Some of the early populists went gladly down this ugly road. As, for instance, when E. Z. Ernst, a Kansas populist, made the case that “English capitalists” had somehow gained financial control over America, whose citizens were unaware they now had “Shylock’s rope about their necks in preparation for the final execution.”

This was pretty common fare in populist circles, which accounts for the popularity and influence of a tract called Seven Financial Conspiracies Which Have Enslaved the American People, first published in 1887. The author, Sarah Emery, employed a lot of crackpot numerology, conspiracy theorizing, and not-so-thinly veiled antisemitism (she, too, had a fondness for the name “Shylock”) to account for the woes that were catalysts of populism. The book may have sold as many as 400,000 copies.

There was antisemitism attached to the early populist movement, and racism as well. Bryan himself had given a speech in defense of the KKK at the 1924 Democratic convention.

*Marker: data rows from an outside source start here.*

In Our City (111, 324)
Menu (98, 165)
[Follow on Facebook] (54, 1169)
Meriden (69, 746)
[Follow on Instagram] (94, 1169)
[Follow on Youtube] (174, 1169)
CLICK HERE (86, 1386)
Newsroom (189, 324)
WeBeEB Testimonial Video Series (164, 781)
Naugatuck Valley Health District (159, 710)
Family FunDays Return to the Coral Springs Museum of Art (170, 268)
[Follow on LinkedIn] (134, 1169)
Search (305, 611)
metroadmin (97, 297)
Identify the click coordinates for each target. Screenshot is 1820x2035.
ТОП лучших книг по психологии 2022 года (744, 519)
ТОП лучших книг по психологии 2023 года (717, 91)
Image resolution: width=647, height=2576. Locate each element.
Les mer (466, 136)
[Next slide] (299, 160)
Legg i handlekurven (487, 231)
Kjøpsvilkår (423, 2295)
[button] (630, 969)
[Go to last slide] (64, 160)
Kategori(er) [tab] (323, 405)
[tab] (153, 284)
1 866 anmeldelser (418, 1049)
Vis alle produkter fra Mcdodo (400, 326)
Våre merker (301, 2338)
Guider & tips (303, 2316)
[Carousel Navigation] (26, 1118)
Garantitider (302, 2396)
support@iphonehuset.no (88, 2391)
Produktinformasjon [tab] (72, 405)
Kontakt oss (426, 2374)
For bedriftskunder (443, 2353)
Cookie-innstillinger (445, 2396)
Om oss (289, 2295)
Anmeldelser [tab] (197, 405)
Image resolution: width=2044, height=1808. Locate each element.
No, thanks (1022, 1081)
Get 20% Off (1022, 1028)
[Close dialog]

But as progressivism prospered, populism declined and, with Long’s assassination, seemed a spent and marginal force. Without the kind of emotional—not to say “charismatic”—leaders that Long and Bryan had been, there was no populist movement. The movement depended on emotion more than reason and, thus, lost vitality and influence during the New Deal and the Second World War. Populism might depend on the passions of the common man and his resentment of elites, but it needed leaders and did not seem to breed them. They sprang up and seized on the anger of people who eventually fell in behind them. Both Bryan and Long blazed onto the political stage at relatively young ages, and both rose very quickly. But while they had many followers, there weren’t any understudies to take their places. And this was, according to enlightened thought, a good thing. The widespread prosperity following World War II also took the edge off the anger that had been populism’s rocket fuel. Times were good—or good enough—and people had money. Presumably, the bankers had been defeated along with the fascists.

By the fifties, populism had been reduced to material for academic study. It was a crucial element in Richard Hofstadter’s exceedingly influential take on American political history. Hofstadter won two Pulitzers, and his essay “The Paranoid Style in American Politics” never seems to go out of style. Perhaps because it explains that the dark night of fascism is always descending on America (though, as Tom Wolfe’s rejoinder had it, seems always to fall on Europe).

Hofstadter made the populists intellectually relevant by arguing that their antisemitism and conspiratorial view of the world had somehow made Joe McCarthy possible. He laid the foundation of this argument on what he called the “agrarian myth,” explaining, “The utopia of the Populists was in the past, not in the future. According to the agrarian myth, the health of the state was proportionate to the degree to which it was dominated by the agricultural class, and this assumption pointed to the superiority of an earlier age.”

So, “The agrarian myth encouraged farmers to believe that they were not themselves an organic part of the whole order of business enterprise and speculation that flourished in the city .  .  . but rather the innocent pastoral victims of a conspiracy hatched in the distance.” This “notion of an innocent and victimized populace colors the whole history of agrarian controversy, and indeed the whole history of the populistic mind.”

Suspicion of city boys morphed into hatred of them and the “paranoid style,” so you could draw a line from William Jennings Bryan and Sarah Emery straight to McCarthy and what intellectuals like Hofstadter and those who read and quoted him believed was a climate of fear.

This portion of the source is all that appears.